While seemingly harmless at first glance, the cheapskate client is quite dangerous. The CC wastes inordinate amounts of time and resources. Heaven forbid you have team members you have to pay (graphic designers, admin help, copywriters). Dealing with a cc, you could even end up in the red.
But during a recession, everyone wants to believe in the promises of the CC, because we’re all chasing that elusive (perhaps fictitious) pot of gold. We all want to believe in good intentions and the upfront promises that (my personal favorite) this will lead to “more work later down the road.” But since the CC can end up costing you in the end, it’s better to steer clear altogether. Here are a few ways to spot them. And once you spot the CC, please run. You were warned.
They Hint About Brokeness: If you’re interviewing a potential client and they actually use the words “We don’t have a lot of money” or “We’re waiting for a grant to come in…” or worse yet, “We’re just starting out , so our budget for this is small….” please run. A lack of funds at the onset of a project probably means there will be a lack of funds when it’s time for you to get paid. And remember that blood is thicker than water: if an organization or company is financially struggling, they’re going to make sure they pay their own in-house staff before they take care of the consultants. That’s just how it is.
They Lack Experience with Consultants: If you’re talking to a potential client and they either tell you flat out or even give you the idea that they’re not used to working with consultants, do you really want to be the guinea pig on which they cut their teeth? Pass. Let them test-drive an inexperienced freelancer.
They Want the Proposal Before the Price Talk: A lot of times organizations don’t know what they want, or where they’re going with a project. Or maybe they know where they want to go but not how to get there. So they talk to you, hoping you’ll deliver them a roadmap that will show them how to get there for free. This is the worst type of CC: not only are they cheap, but they’re also manipulative and dishonest.
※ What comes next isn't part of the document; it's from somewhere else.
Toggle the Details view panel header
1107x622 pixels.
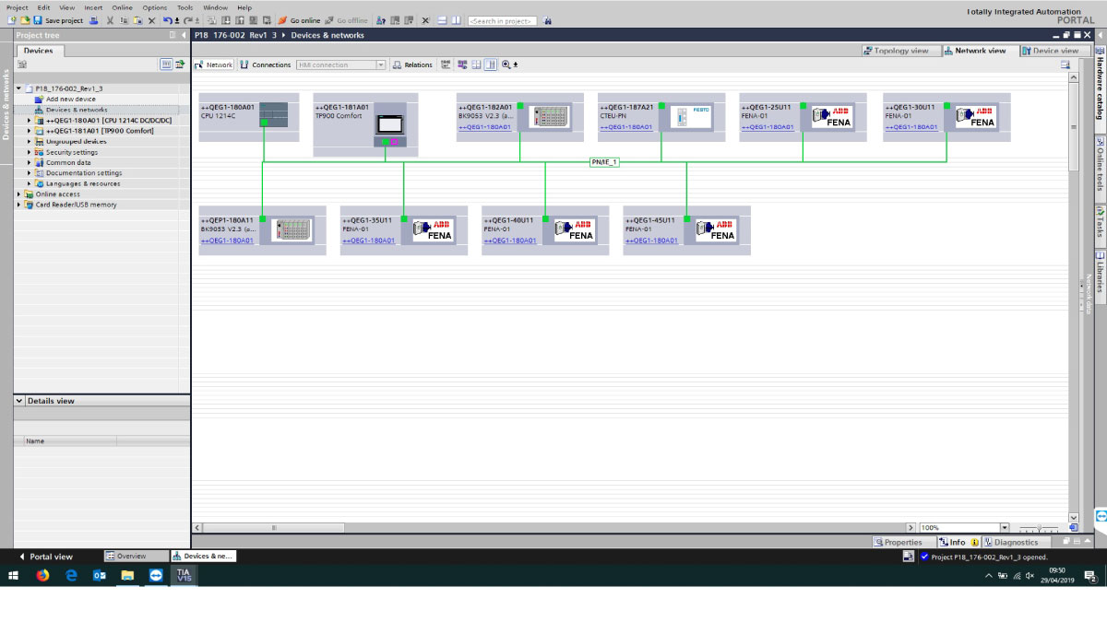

They want to utilize the expertise of a consultant, but they don’t want to pay.
You can spot this CC a few different ways. If the potential client never asks you about price, that should be a red flag. They should at least know a ballpark range before taking any part of the discussion forward. Also, if they are adamant about you submitting a proposal before you give them an idea of what it might cost, be suspicious.
They Nickel and Dime. So you’ve actually gotten past the proposal stage, and they schedule a meeting to talk things over. They loved where you were going, but they think they can wing it a la carte. “We don’t want this, but can maybe do this. If we do half of this, and none of that, and maybe some of it in-house we can probably…” Yada yada yada. Skip it with this client. They cannot afford you and it’s just not worth the hassle.
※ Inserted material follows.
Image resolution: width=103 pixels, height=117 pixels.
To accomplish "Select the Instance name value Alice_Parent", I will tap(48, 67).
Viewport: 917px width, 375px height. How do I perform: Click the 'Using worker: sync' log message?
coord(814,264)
They’ve Demonstrated Past Payment Issues. You might find yourself in a relationship with a potential client who wants you to take on a larger, more involved project. But you’re scratching your head and thinking to yourself “You can barely pay for the work I’m doing for you now…” If you’ve worked with a client in the past on small projects and they took over 30 days to pay small invoices don’t take on anything bigger. Dare I say it may behoove you to consider giving up the smaller jobs with them, too.
Because the time you’ll spend chasing down money that’s due can cost you so much money in lost productivity. Besides, even if they have shown that they will eventually pay, albeit late, who wants to hear tired excuses for why they were late? (We’ve just been so busy…”) Well guess what? We’ve all been busy. Pay your invoices.